2021 ou l'année du « rebond » sans la croissance
Nous ne sommes que le lundi 18 janvier 2021. Et tous les chiffres des budgets de l'Etat et de la Sécu pour cette année sont déjà faux. Soyons honnêtes, la croissance ne sera ni de 8 % comme initialement prévu pour le grand rebond ni de 6 % comme prévu désormais par Bercy avec le petit rebond. La Banque de France prévoit, de son côté, 5 % de croissance. Mais personne ne sait si nous les atteindrons vraiment. 5 % ? Ce n'est pas loin de la croissance allemande alors que les Allemands auront enregistré pour 2020 avec - 5 % une récession environ deux fois moins forte que la nôtre, qui frôle les - 10 %.
Cette tribune a été publiée dans les pages des Echos, le 18 janvier 2021. |
Ce qui s'annonce pour nous cette année est préoccupant. Avec une croissance de 5 %, le déficit de la France dépasserait les 210 milliards, et la dette serait à 124 % du PIB. Avec une croissance à 4 %, le déficit dépasserait les 220 milliards, et la dette serait proche des 126 %… Réveillons-nous ! La croissance peut être aussi seulement de 3 %. Alors, ce serait bien évidemment encore plus grave pour nos finances publiques. L'effet sur les recettes et sur les dépenses d'une croissance plus faible s'annonce colossal, mais reste inchiffrable à ce stade. Qui croit encore que l'on va récupérer le niveau de PIB 2019 en 2022 ? Personne.
Ajuster ses finances publiques
Avec les contraintes sanitaires nouvelles, le moteur de l'économie française et la croissance potentielle risquent de caler. Nos dirigeants semblent découvrir aujourd'hui que l'Allemagne a su ajuster ses finances publiques, dès la sortie de crise de 2008, et a ainsi su se constituer une capacité de relance puissante. Et les résultats sont là. Les Allemands mettent aujourd'hui le paquet sur la baisse des impôts : 60 milliards de baisses, dont 40 milliards pour les entreprises et 20 milliards pour les ménages. En face, la France met un petit 20 milliards tout mouillé en tentant de nous faire compter deux fois la baisse des taxes de production pour les entreprises.
Cela dit, il y a fort à parier que les baisses d'impôt allemandes soient conjoncturelles et non structurelles, contrairement à la France.
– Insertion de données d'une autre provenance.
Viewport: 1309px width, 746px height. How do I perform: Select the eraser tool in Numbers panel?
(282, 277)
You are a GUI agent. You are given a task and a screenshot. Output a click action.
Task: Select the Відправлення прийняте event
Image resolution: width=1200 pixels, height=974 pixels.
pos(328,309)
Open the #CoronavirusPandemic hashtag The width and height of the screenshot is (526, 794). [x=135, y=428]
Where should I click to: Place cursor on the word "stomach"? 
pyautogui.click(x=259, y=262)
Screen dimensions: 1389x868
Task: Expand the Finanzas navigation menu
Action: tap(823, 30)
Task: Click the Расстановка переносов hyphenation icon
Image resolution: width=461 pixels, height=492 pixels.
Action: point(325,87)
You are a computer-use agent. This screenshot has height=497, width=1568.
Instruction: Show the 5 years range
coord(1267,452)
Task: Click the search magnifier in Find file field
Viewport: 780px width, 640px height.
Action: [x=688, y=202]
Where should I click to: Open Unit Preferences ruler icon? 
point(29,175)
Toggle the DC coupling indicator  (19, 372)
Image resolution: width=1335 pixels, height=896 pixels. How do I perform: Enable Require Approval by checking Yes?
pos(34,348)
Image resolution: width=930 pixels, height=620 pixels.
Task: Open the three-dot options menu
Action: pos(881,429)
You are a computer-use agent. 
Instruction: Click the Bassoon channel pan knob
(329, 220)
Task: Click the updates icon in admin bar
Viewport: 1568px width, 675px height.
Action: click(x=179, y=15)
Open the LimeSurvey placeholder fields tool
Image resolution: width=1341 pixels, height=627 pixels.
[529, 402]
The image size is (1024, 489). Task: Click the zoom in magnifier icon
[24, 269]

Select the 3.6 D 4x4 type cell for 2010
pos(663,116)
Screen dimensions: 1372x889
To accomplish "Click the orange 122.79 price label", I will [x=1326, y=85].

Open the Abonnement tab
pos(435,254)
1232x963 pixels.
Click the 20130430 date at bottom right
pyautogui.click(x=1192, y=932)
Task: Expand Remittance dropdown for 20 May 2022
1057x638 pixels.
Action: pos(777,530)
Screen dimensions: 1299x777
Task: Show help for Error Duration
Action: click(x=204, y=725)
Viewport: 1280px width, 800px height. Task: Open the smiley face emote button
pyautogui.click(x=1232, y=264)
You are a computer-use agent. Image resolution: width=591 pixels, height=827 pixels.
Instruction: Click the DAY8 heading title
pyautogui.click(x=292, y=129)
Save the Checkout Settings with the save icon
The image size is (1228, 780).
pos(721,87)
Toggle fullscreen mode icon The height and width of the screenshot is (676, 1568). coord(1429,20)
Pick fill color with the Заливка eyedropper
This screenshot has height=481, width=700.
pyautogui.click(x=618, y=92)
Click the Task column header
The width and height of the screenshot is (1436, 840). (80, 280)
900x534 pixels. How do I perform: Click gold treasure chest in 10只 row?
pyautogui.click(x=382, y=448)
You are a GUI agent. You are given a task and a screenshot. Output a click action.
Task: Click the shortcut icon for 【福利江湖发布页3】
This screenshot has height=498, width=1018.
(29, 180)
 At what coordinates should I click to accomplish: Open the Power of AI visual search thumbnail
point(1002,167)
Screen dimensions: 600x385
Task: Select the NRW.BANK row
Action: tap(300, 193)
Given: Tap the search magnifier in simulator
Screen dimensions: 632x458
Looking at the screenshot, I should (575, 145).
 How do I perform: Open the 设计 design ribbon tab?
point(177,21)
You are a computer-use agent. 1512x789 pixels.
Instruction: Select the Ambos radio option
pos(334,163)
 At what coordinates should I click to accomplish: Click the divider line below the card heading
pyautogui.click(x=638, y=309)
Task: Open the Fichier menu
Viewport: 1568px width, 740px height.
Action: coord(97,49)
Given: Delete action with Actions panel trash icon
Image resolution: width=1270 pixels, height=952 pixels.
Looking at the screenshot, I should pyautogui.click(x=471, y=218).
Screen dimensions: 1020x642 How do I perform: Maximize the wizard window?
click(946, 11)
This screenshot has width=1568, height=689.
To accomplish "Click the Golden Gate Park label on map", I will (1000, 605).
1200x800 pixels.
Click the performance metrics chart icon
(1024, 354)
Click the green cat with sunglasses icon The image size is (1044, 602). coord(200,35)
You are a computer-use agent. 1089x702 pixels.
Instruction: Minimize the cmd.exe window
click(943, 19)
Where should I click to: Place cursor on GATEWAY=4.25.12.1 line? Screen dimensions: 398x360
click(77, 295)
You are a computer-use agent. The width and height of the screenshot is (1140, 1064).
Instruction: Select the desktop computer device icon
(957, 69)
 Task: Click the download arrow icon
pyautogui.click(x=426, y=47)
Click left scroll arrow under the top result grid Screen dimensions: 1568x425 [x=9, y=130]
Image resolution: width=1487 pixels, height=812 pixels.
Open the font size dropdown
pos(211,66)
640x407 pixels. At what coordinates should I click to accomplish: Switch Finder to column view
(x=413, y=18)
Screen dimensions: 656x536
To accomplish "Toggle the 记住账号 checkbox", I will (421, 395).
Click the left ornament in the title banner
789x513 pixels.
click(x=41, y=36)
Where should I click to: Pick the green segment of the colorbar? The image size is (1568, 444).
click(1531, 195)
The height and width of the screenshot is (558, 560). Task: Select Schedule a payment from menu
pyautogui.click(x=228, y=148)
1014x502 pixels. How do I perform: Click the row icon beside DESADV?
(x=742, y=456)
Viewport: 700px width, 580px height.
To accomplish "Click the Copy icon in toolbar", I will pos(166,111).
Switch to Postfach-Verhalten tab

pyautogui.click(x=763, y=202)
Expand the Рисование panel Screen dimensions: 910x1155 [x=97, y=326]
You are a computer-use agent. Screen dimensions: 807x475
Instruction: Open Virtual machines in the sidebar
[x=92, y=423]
Mais le niveau de notre fiscalité sur les entreprises (18 % du PIB en 2018) reste pour le moment nettement supérieur à celle pesant sur les entreprises allemandes (9 % du PIB). Il y avait donc urgence à agir de manière pérenne sur les impôts de production. Il faudrait d'ailleurs faire beaucoup plus. Reste que les Français ne bénéficieront pas comme leurs voisins allemands de mesures de baisses de TVA. Nous n'en avons tout simplement pas les moyens.
Chômage partiel massif
Côté dépenses, les nouvelles annonces de Bercy, avec 4 milliards d'euros de dépenses en plus par mois, vont encore creuser le déficit. Payer les frais fixes des entreprises qui sont contraintes à la fermeture administrative est une bonne chose, l'Allemagne le fait aussi pour 25 milliards d'euros. Mais il faut s'interroger sur notre choix d'avoir eu recours à un chômage partiel massif en mars, avril et mai 2020 qui nous a coûté deux fois plus cher qu'en Allemagne.
A ce stade, après avoir plus freiné notre économie en 2020, il devient évident que nous devons la freiner le moins possible en 2021. Une seule certitude : la bataille de la compétitivité pour nos entreprises va être en sortie de crise encore plus intense, et nous aurons encore un écart important avec l'Allemagne, qui risque de se creuser en notre défaveur.
Il est dorénavant essentiel, si nous voulons y voir plus clair, d'élucider la trajectoire de nos finances publiques pour 2021. A minima, une loi de finances rectificative pour 2021 s'impose déjà. Il est plus que temps, également, qu'une loi de programmation des finances publiques 2021-2025, qui nous fait cruellement défaut depuis plusieurs mois, soit enfin publiée par le gouvernement.